There are a few ways of speeding up modular exponentiation. From here on, I will use ** to denote "exponentiate" and % to denote "modulus".

First a few observations. It is always the case that (a * b) % m is ((a % m) * (b % m)) % m. It is also always the case that a ** n is the same as (a ** floor(n / 2)) * (a ** (n - floor(n/2)). This means that for an exponent <= 1000, we can always complete the exponentiation in at most 20 multiplications (and 21 mods).

We can also skip quite a few calculations, since (a ** b) % m is the same as ((a % m) ** b) % m and if m is significantly lower than n, we simply have multiple repeating sums, with a "tail" of a partial repeat.

Tacklind answered 17/1, 2017 at 11:19 Comment(5)

Short exercise A: Write out the rows below from the line containing "Select the Oak Ridge Estates label" up to and including the line containing "click(x=118, y=82)".
Short exercise B: Continue the modular exponentiation answer from where it stops.

Recorded data
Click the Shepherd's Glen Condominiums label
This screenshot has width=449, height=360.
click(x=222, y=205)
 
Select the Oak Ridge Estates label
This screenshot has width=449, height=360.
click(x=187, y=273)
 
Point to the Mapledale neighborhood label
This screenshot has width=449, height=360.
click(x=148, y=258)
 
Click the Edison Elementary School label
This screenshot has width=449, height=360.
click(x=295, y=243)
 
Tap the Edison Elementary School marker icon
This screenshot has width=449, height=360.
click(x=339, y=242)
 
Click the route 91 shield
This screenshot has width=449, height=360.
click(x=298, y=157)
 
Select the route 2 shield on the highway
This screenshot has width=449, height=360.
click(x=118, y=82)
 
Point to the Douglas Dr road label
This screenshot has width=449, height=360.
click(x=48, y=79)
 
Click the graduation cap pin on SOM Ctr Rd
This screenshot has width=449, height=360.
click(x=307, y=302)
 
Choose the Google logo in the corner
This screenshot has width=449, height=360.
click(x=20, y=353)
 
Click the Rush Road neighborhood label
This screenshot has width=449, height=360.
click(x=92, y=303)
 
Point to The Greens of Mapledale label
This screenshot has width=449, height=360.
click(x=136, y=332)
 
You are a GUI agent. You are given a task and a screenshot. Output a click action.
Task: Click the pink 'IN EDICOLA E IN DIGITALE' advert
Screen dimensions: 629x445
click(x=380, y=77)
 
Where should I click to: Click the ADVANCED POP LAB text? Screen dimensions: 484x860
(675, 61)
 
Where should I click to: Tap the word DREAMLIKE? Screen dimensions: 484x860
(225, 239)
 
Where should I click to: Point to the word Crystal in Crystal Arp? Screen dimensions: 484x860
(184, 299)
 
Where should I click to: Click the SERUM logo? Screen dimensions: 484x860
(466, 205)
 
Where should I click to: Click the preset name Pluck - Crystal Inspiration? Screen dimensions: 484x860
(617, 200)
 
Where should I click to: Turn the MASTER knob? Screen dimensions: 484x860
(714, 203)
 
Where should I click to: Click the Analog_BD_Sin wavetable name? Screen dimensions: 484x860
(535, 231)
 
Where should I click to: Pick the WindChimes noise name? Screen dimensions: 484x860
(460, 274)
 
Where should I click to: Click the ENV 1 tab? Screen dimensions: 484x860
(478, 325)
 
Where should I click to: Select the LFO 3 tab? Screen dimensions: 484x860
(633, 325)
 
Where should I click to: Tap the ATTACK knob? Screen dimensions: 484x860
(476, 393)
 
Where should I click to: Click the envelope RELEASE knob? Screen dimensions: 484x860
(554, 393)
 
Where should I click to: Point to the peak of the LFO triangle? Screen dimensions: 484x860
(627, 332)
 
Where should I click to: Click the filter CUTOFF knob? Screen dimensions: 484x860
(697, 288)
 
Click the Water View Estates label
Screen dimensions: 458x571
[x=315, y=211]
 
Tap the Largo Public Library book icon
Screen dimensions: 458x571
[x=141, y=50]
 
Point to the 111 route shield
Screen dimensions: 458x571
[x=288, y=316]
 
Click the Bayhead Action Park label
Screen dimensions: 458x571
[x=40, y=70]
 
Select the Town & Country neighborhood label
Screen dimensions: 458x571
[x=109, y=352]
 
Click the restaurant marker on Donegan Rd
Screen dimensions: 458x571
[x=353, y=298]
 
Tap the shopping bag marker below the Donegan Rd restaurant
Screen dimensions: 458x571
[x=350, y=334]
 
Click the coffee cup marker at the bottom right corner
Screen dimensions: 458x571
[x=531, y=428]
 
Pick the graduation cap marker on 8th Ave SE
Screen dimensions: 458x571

Output A:
Select the Oak Ridge Estates label
This screenshot has width=449, height=360.
click(x=187, y=273)
 
Point to the Mapledale neighborhood label
This screenshot has width=449, height=360.
click(x=148, y=258)
 
Click the Edison Elementary School label
This screenshot has width=449, height=360.
click(x=295, y=243)
 
Tap the Edison Elementary School marker icon
This screenshot has width=449, height=360.
click(x=339, y=242)
 
Click the route 91 shield
This screenshot has width=449, height=360.
click(x=298, y=157)
 
Select the route 2 shield on the highway
This screenshot has width=449, height=360.
click(x=118, y=82)

Output B:
But your algorithm has to calculate 1^x, 2^x, ..., 1000000006^x. It has over 10^9 terms, so you have to iterate over 10^10 times. So, I think it can't pass because the time limit is 2 secs. – Giddings 17/1, 2017 at 11:21

@Giddings Just tested a NOP loop on my laptop, takes ~0.1 seconds to iterate 10 ** 10 times and that is likely dominated by "fork" and "exec". – Tacklind 17/1, 2017 at 11:25

This becomes much easier if x is odd, because, for example, 1000000006 is congruent to -1, so 1^x and 1000000006^x cancel out, and so do many other terms. I don’t see a shortcut if x is even, though. – Outbrave 17/1, 2017 at 11:26

And if x is known in advance, you could build a closed formula for the (non-mod) sum of exponentials. But, yes, you can probably collapse this to "calculate 500000003 ** x % m; multiply by floor(n / m); loop for i from 1 to n % m, exponentiate and sum" – Tacklind 17/1, 2017 at 11:30

@Tacklind 500000003 is cancelled by 500000004 for odd x. Therefore for odd x and n=m the sum equals zero. – Atherton 17/1, 2017 at 16:51

I think Vatine’s answer is probably the way to go, but I already typed this up and it may be useful, for this or for someone else’s similar problem.

I don’t have time this morning for a detailed answer, but consider this. 1^2 + 2^2 + 3^2 + ... + n^2 would take O(n) steps to compute directly. However, it’s equivalent to (n(n+1)(2n+1)/6), which can be computed in O(1) time. A similar equivalence exists for any higher integral power x.

There may be a general solution to such problems; I don’t know of one, and Wolfram Alpha doesn’t seem to know of one either. However, in general the equivalent expression is of degree x+1, and can be worked out by computing some sample values and solving a set of linear equations for the coefficients.

However, this would be difficult for large x, such as 1000 as in your problem, and probably could not be done within 2 seconds.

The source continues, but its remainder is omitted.